Word and element location records

Start

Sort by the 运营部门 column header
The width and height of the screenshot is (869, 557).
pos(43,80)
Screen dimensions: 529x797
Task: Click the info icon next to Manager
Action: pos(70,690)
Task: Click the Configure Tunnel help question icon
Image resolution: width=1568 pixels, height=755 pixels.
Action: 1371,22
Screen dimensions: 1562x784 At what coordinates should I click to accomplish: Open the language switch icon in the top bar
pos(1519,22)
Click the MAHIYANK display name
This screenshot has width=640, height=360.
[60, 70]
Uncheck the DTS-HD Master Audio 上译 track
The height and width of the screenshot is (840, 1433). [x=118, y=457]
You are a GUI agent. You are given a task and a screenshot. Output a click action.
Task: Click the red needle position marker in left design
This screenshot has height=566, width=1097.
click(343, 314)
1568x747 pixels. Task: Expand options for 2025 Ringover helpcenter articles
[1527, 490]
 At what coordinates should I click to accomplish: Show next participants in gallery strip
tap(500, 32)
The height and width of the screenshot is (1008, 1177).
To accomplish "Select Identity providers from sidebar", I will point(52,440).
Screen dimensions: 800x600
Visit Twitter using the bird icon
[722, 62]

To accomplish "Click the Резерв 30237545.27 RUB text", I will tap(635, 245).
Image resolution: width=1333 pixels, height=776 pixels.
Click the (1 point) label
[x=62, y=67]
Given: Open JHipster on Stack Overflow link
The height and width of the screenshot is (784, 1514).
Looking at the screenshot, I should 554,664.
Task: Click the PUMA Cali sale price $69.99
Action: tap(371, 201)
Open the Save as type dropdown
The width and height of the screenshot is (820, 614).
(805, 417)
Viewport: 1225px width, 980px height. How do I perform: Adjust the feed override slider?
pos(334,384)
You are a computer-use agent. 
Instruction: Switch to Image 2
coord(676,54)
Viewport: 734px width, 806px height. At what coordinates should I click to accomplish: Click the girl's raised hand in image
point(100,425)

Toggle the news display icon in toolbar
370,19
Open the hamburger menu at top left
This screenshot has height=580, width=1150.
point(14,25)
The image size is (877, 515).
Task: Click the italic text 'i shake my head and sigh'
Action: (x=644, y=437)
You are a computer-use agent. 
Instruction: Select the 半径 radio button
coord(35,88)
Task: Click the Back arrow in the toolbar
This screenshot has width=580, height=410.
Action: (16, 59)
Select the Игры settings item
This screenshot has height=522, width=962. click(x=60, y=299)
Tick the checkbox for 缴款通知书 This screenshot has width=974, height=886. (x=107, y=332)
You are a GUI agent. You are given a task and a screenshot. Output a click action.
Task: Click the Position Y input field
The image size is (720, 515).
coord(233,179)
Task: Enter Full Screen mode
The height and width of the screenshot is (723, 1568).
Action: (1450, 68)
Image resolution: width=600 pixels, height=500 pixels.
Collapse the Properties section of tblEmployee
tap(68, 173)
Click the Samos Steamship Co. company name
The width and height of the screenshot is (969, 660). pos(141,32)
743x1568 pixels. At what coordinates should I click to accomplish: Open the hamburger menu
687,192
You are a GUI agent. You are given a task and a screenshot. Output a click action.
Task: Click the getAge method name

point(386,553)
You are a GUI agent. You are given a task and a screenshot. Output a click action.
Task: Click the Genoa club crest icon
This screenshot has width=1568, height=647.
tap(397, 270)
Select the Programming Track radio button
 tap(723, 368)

End

What you have to do
Turn the items from the line with "Task: Click the Back arrow in the toolbar" up to and including the line with "Tick the checkbox" into a Markdown table with the columns Row and Line, one row per line, with blank lines left out.

Solution to the problem
| Row | Line |
|---|---|
| 1 | Task: Click the Back arrow in the toolbar |
| 2 | This screenshot has width=580, height=410. |
| 3 | Action: (16, 59) |
| 4 | Select the Игры settings item |
| 5 | This screenshot has height=522, width=962. click(x=60, y=299) |
| 6 | Tick the checkbox for 缴款通知书 This screenshot has width=974, height=886. (x=107, y=332) |